(Saved data entries)
Content starts
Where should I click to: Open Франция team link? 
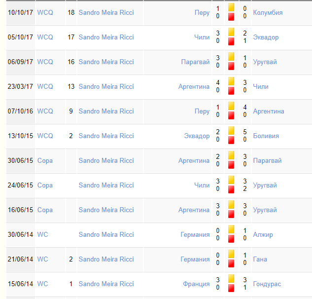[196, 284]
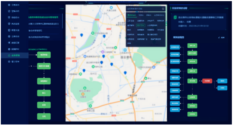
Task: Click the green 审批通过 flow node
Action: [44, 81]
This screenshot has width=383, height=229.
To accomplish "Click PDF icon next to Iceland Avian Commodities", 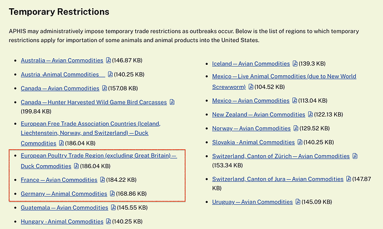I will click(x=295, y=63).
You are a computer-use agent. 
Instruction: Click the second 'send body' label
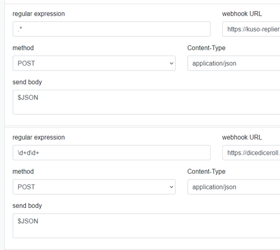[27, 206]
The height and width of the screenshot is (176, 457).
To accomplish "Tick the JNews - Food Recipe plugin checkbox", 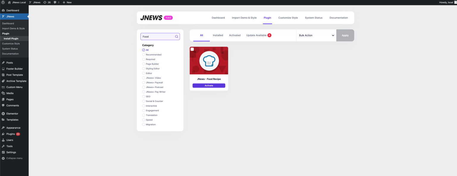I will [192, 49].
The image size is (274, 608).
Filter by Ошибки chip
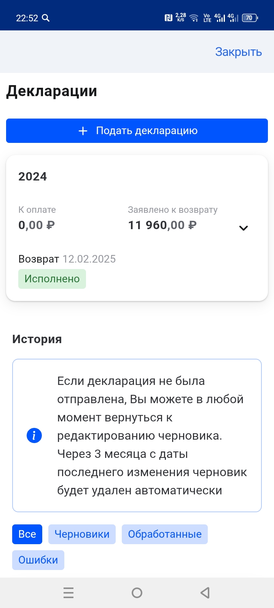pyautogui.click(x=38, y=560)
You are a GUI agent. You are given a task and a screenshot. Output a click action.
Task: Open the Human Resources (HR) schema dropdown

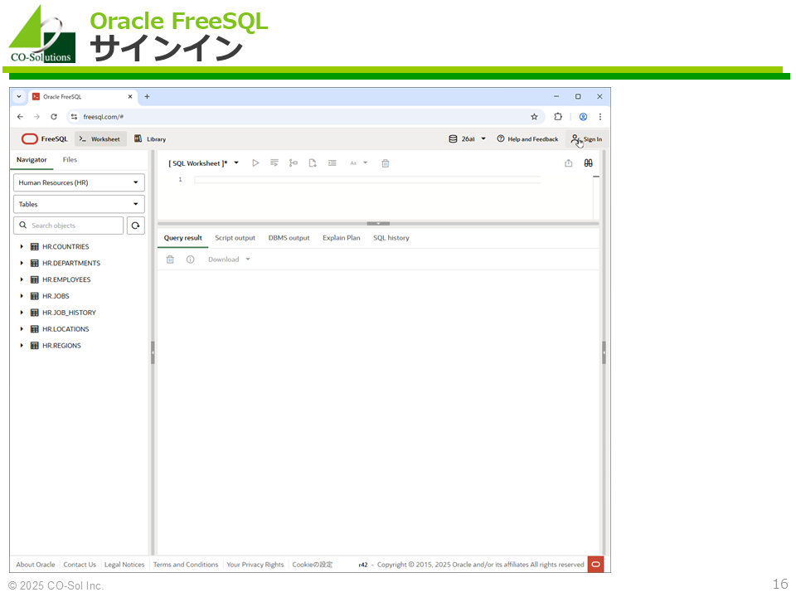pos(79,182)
Content ends
● Task objective: Please write out, word for word, each line from the one with "You are a GUI" to the last line of the data, keeping both ends and omitting pictures.

● Response:
You are a GUI agent. You are given a task and a screenshot. Output a click action.
Task: Open the Human Resources (HR) schema dropdown

pos(79,182)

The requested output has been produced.